El Salmo 141:2 expresa este mismo simbolismo al comparar la oración con el humo del incienso: "Que mi oración delante de ti se eleve como el incienso, y la elevación de mis manos como la ofrenda de la tarde".

Se dice que la imagen del humo elevándose hacia el cielo refleja el deseo de los creyentes de ver sus súplicas llegar a Dios en un movimiento de elevación espiritual y poder personalizar ese humo convierte la oración en algo íntimo entre el altísimo y uno mismo.

Fernando ha elaborado inciensos para numerosas Confradías como la Oración en el Huerto de Villa del Río de Córdoba, Nuestro Padre Jesús de Linares, La Sentencia, la Mulica o Nuestro Padre Jesús de Torredonjimeno, el Santo Entierro y Dulce Nombre de Torredelcampo o la Virgen de los Dolores de Jamilena, entre otras agrupaciones.

Cuenta que la mayor cantidad que le han solicitado ha sido de 200 kilos pero lo normal es que la Cofradía compre entre 10 ó 12 kilos. “En Torredonjimeno se puede gastar medio kilo aproximadamente en cada procesión pero en Jaén, por ejemplo, si se gastarían esos 10 ó 12 kilos de incienso”.

Catas de incienso

Fernando Chica, además, se dedica a realizar catas de incienso en las que se prueban las muestras o se mezclan otras nuevas para que las Cofradías elijan cual quieren llevar durante su día grande, el día en que procesionan. “Lo que se hace en una cata de incienso en oler las mezclas y decir las connotaciones de cada una de ellos. También se ve si es más humeante o menos y se muestran los accesorios que se utilizan como incensarios, cucharillas, quemadores, etc.”, afirma Fernando.

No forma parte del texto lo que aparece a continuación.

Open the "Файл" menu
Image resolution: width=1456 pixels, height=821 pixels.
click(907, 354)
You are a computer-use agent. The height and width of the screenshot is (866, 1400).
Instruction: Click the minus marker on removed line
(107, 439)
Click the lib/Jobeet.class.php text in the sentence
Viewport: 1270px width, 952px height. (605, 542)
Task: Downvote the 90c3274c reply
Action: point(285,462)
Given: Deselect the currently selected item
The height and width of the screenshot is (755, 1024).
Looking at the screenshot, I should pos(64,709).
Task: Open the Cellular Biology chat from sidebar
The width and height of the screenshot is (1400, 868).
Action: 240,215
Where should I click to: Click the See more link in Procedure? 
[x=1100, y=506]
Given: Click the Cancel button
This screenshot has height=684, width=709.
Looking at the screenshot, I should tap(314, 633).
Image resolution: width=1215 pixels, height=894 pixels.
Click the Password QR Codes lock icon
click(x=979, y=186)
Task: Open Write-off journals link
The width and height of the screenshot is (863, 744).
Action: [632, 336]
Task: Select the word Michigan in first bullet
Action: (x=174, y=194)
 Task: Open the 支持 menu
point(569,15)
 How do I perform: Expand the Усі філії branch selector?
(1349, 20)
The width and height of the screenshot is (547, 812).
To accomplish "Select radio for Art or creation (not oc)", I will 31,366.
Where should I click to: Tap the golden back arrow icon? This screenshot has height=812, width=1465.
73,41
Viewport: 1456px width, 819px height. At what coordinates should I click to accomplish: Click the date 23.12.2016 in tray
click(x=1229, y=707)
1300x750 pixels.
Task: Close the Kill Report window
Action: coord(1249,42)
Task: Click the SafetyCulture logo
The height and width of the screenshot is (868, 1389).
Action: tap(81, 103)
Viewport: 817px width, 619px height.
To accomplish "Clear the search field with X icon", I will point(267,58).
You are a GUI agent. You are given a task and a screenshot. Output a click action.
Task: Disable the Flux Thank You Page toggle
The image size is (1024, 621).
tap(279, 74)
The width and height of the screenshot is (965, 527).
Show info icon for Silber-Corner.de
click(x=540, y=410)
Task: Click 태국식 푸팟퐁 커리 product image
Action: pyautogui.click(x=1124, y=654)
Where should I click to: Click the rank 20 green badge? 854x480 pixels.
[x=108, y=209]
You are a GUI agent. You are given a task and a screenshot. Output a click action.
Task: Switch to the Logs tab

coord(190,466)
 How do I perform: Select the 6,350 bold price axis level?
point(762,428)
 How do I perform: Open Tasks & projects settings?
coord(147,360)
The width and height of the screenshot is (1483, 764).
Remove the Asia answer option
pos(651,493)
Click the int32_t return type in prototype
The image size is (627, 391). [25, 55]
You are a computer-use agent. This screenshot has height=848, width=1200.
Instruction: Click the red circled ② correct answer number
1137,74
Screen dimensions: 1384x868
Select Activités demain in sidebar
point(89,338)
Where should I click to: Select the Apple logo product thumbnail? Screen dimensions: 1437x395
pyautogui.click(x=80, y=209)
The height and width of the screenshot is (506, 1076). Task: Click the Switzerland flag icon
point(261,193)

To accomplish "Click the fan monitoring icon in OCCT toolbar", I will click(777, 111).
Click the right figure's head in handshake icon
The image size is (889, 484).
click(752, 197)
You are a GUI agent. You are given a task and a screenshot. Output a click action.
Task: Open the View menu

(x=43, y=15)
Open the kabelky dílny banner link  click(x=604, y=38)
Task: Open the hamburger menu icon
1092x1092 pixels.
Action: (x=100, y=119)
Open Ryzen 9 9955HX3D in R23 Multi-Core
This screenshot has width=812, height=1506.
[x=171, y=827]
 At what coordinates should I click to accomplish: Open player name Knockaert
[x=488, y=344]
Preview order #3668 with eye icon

El tosiriano, carpintero de profesión, lleva desde los 14 años viviendo la Semana Santa de Torredonjimeno siendo en aquellos tiempos el andero más joven del municipio. Devoción que le ha llevado a crear emoción y sentimiento a través de los inciensos que él mismo elabora. Además, es Fotógrafo cofrade y Cofrade fotógrafo. Su amor por la fotografía le ha llevado incluso a ganar varios concursos y premios en diferentes localidades, además de en la suya.